# [EXERCISE 1]
In the post about Hel getting macros, which two languages were looked at for inspiration on notation for matching pieces of code?

# [TEXT BLOCK]
»»

2019-03-20 23:31 -0300. Tags: comp, prog, pldesign, lisp, hel, fenius, in-english

Hel got macros today. That came about through a different (and simpler) route than I had envisioned; today I'm going to ramble a bit about it.

As I described previously, I decided to abandon Lisp syntax and experiment with a more conventional syntax, while trying to preserve the flexibility to define new commands that looked just like the builtin ones (such as if, for, etc).

Because the new syntax was more complicated than Lisp's atoms and lists, I thought Lisp-style procedural macros would not be very convenient to use in the new language. So from the start, I had the idea of providing template-based macros (a la Scheme's syntax-rules) to match the various syntactic forms and describe replacements. I've been struggling with the problem of finding a good notation for matching pieces of code [all the while looking at Rust and Dylan for inspiration], with unsatisfying results. Meanwhile, I have been working on simpler parts of the language, such as adding support for defining functions, if/then/else, and such.

Yesterday I tackled various other low-hanging fruit problems, such as adding preliminary support for lists, tuples, indexing (list[i]), strings, and records. Rather than reinventing a record structure, I implemented Hel records in terms of R6RS records1. One consequence of this is that Hel programs can manipulate not only their own record types, but also the records of the host Scheme implementation.

««

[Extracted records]
»»

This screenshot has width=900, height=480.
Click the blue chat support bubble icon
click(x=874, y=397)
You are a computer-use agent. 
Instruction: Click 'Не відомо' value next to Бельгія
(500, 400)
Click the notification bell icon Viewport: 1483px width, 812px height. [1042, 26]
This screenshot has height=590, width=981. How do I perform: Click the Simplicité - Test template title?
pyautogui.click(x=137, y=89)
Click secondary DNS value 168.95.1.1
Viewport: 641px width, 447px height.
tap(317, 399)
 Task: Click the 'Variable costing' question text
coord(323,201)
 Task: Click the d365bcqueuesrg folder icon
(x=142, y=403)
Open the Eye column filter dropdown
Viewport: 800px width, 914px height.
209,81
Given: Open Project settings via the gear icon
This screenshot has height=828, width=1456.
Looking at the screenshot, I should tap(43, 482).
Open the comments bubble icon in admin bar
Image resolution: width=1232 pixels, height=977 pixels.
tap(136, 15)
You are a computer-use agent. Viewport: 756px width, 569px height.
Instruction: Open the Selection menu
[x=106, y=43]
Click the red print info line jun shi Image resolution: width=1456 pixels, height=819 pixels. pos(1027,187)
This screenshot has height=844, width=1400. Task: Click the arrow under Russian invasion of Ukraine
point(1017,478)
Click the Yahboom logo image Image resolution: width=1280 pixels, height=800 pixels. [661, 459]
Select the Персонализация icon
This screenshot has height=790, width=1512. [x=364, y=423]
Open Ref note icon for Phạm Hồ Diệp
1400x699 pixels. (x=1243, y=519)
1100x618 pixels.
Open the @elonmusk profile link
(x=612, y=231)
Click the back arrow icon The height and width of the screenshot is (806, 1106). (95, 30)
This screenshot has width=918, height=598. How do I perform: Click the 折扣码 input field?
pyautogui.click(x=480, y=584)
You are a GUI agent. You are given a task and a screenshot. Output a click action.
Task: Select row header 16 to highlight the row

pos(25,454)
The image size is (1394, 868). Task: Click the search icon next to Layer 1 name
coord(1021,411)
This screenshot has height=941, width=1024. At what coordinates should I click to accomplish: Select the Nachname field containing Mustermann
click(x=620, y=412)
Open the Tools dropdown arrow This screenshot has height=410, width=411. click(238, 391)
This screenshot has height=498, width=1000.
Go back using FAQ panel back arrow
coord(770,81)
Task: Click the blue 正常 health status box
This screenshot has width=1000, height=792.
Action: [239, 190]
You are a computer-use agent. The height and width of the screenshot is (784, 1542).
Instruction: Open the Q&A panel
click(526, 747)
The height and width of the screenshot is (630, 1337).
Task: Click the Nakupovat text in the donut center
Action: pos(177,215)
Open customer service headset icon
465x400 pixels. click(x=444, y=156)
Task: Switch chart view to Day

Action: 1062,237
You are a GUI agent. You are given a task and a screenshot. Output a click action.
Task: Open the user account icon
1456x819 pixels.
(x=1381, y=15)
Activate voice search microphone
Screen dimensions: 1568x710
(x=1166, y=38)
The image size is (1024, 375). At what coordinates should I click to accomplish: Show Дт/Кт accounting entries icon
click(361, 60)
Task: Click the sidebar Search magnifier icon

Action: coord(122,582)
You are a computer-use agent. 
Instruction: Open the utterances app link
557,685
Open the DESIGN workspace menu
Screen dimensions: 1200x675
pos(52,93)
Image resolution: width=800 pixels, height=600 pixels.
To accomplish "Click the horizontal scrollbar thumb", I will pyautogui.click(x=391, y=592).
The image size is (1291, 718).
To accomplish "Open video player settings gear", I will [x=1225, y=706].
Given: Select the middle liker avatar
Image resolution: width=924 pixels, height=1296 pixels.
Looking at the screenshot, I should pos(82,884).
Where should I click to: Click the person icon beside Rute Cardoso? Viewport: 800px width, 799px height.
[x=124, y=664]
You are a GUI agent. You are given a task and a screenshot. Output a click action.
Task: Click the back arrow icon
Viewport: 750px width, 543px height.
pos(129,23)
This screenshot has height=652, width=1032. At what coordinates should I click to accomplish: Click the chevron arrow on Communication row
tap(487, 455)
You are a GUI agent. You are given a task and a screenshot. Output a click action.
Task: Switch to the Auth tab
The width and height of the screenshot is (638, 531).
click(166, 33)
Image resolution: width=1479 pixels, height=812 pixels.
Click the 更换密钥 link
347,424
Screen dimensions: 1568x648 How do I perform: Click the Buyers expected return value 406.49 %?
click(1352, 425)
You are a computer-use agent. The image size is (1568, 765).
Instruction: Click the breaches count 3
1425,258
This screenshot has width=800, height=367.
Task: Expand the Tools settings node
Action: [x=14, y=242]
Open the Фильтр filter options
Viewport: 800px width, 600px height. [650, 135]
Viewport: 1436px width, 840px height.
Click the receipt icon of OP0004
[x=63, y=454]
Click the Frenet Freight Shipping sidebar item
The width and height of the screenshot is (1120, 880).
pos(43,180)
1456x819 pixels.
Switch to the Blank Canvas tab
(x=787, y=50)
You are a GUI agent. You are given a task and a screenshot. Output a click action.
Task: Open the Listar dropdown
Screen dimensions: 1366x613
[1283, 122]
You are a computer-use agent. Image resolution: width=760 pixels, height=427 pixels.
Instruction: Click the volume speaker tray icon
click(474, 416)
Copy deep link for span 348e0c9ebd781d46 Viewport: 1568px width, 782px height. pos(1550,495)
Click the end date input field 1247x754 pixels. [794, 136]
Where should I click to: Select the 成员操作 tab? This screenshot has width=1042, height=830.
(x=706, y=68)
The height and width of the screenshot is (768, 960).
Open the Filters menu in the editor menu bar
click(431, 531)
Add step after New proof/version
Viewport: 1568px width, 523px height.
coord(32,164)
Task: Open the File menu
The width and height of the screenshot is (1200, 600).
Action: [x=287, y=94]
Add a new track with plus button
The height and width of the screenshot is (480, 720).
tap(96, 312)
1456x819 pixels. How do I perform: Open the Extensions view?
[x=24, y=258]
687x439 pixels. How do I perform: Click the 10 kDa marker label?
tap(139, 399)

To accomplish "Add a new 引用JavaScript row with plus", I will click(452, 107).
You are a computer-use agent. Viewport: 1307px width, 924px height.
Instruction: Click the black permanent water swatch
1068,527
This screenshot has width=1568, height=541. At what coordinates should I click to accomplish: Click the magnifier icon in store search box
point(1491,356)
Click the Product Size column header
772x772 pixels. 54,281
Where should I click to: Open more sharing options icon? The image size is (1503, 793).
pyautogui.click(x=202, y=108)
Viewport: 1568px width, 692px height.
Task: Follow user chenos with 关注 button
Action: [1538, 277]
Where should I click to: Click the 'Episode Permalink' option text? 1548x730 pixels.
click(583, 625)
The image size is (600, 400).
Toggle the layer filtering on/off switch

««

# [EXERCISE 2]
Render the lines of the listing from the line with "Image resolution: width=1479" to the line with "[x=63, y=454]" as a Markdown table with the columns Nr and Line, omitting blank lines.

# [TASK OUTPUT 1]
Rust and Dylan.

# [TASK OUTPUT 2]
| Nr | Line |
|---|---|
| 1 | Image resolution: width=1479 pixels, height=812 pixels. |
| 2 | Click the 更换密钥 link |
| 3 | 347,424 |
| 4 | Screen dimensions: 1568x648 How do I perform: Click the Buyers expected return value 406.49 %? |
| 5 | click(1352, 425) |
| 6 | You are a computer-use agent. The image size is (1568, 765). |
| 7 | Instruction: Click the breaches count 3 |
| 8 | 1425,258 |
| 9 | This screenshot has width=800, height=367. |
| 10 | Task: Expand the Tools settings node |
| 11 | Action: [x=14, y=242] |
| 12 | Open the Фильтр filter options |
| 13 | Viewport: 800px width, 600px height. [650, 135] |
| 14 | Viewport: 1436px width, 840px height. |
| 15 | Click the receipt icon of OP0004 |
| 16 | [x=63, y=454] |